==== THE DATA ====
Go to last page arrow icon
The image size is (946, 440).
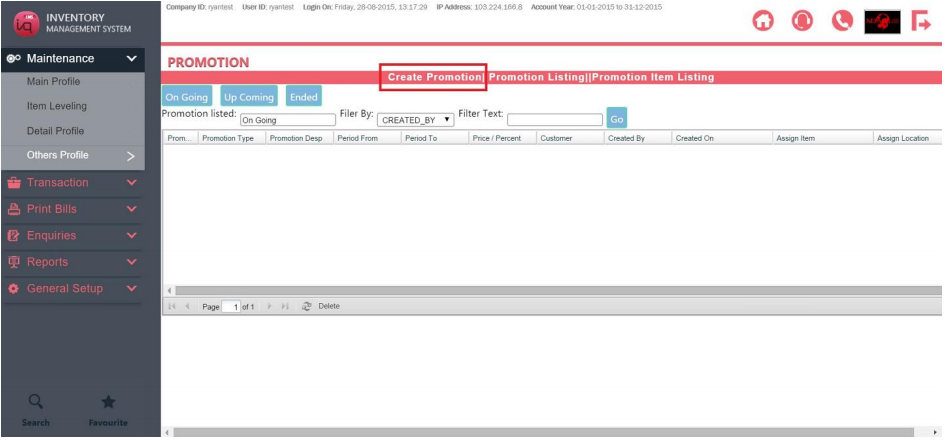pos(285,307)
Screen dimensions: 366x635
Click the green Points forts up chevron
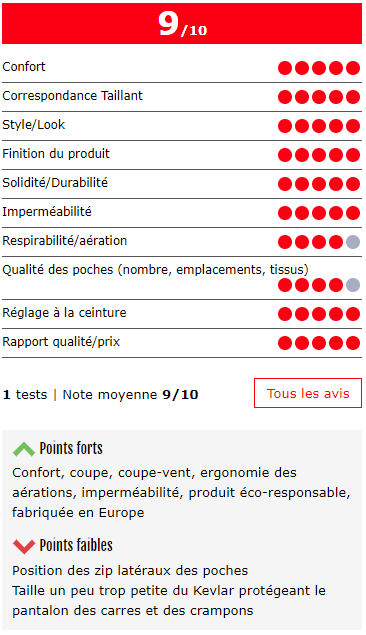point(23,449)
====
• WHAT NEEDS TO BE DONE: Your copy of the entries must be exact and must contain no pictures.

• RESPONSE TO THE TASK:
Go to last page arrow icon
The image size is (946, 440).
pos(285,307)
Screen dimensions: 366x635
Click the green Points forts up chevron
point(23,449)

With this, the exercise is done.